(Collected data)

_ _ _

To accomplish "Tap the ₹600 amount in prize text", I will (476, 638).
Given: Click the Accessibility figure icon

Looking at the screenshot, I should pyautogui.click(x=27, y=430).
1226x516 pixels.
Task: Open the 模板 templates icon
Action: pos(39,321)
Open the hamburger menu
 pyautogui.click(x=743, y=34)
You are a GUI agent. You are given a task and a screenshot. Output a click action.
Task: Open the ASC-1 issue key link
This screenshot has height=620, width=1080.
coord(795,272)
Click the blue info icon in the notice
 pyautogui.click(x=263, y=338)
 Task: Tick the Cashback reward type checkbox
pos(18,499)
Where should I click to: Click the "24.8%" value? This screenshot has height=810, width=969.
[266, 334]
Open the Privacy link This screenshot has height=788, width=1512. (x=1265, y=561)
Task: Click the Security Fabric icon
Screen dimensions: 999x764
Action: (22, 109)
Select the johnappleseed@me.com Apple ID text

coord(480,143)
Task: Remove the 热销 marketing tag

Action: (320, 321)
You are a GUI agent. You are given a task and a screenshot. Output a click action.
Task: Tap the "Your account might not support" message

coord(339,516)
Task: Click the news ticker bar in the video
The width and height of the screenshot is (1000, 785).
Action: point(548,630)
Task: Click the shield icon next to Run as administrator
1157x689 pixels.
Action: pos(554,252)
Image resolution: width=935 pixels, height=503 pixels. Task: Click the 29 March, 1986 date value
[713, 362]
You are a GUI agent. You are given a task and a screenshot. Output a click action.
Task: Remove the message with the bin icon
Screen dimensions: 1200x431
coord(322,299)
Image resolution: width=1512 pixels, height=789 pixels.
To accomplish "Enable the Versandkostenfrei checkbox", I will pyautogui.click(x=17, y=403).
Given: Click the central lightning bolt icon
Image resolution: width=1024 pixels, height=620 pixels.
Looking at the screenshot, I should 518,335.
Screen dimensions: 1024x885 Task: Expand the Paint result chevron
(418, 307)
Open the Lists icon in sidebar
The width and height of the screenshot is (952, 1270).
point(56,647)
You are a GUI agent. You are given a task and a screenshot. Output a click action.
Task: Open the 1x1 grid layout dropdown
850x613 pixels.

_ _ _

EXERCISE DESCRIPTION :: All the entries should be output exactly as given.

TASK ANSWER ::
To accomplish "Tap the ₹600 amount in prize text", I will (476, 638).
Given: Click the Accessibility figure icon

Looking at the screenshot, I should pyautogui.click(x=27, y=430).
1226x516 pixels.
Task: Open the 模板 templates icon
Action: pos(39,321)
Open the hamburger menu
 pyautogui.click(x=743, y=34)
You are a GUI agent. You are given a task and a screenshot. Output a click action.
Task: Open the ASC-1 issue key link
This screenshot has height=620, width=1080.
coord(795,272)
Click the blue info icon in the notice
 pyautogui.click(x=263, y=338)
 Task: Tick the Cashback reward type checkbox
pos(18,499)
Where should I click to: Click the "24.8%" value? This screenshot has height=810, width=969.
[266, 334]
Open the Privacy link This screenshot has height=788, width=1512. (x=1265, y=561)
Task: Click the Security Fabric icon
Screen dimensions: 999x764
Action: (22, 109)
Select the johnappleseed@me.com Apple ID text

coord(480,143)
Task: Remove the 热销 marketing tag

Action: (320, 321)
You are a GUI agent. You are given a task and a screenshot. Output a click action.
Task: Tap the "Your account might not support" message

coord(339,516)
Task: Click the news ticker bar in the video
The width and height of the screenshot is (1000, 785).
Action: point(548,630)
Task: Click the shield icon next to Run as administrator
1157x689 pixels.
Action: pos(554,252)
Image resolution: width=935 pixels, height=503 pixels. Task: Click the 29 March, 1986 date value
[713, 362]
You are a GUI agent. You are given a task and a screenshot. Output a click action.
Task: Remove the message with the bin icon
Screen dimensions: 1200x431
coord(322,299)
Image resolution: width=1512 pixels, height=789 pixels.
To accomplish "Enable the Versandkostenfrei checkbox", I will pyautogui.click(x=17, y=403).
Given: Click the central lightning bolt icon
Image resolution: width=1024 pixels, height=620 pixels.
Looking at the screenshot, I should 518,335.
Screen dimensions: 1024x885 Task: Expand the Paint result chevron
(418, 307)
Open the Lists icon in sidebar
The width and height of the screenshot is (952, 1270).
point(56,647)
You are a GUI agent. You are given a task and a screenshot. Output a click action.
Task: Open the 1x1 grid layout dropdown
850x613 pixels.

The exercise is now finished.